◆ The task ◆
Write out every record below exactly, leaving the pictures out.

◆ Recorded information ◆
......
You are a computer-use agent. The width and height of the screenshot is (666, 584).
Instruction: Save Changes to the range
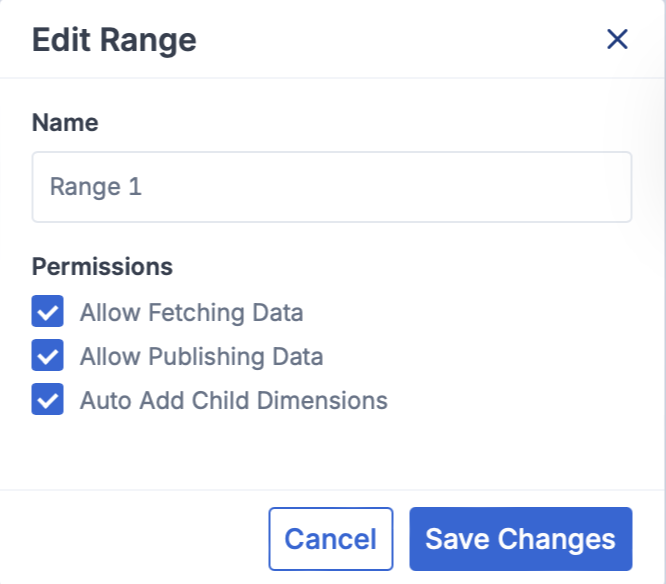coord(520,539)
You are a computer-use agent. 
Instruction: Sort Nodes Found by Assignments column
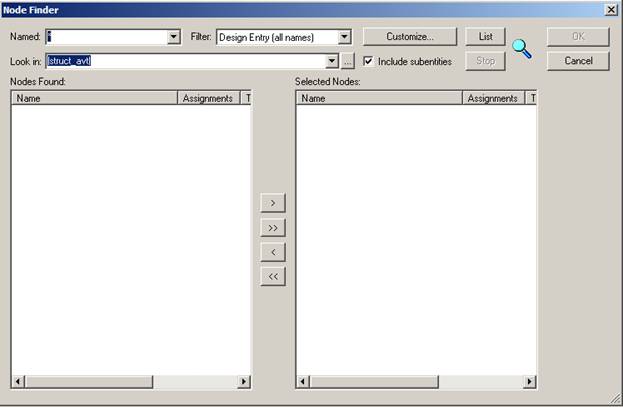(208, 99)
......
◆ Output below ◆
You are a computer-use agent. The width and height of the screenshot is (666, 584).
Instruction: Save Changes to the range
coord(520,539)
You are a computer-use agent. 
Instruction: Sort Nodes Found by Assignments column
(208, 99)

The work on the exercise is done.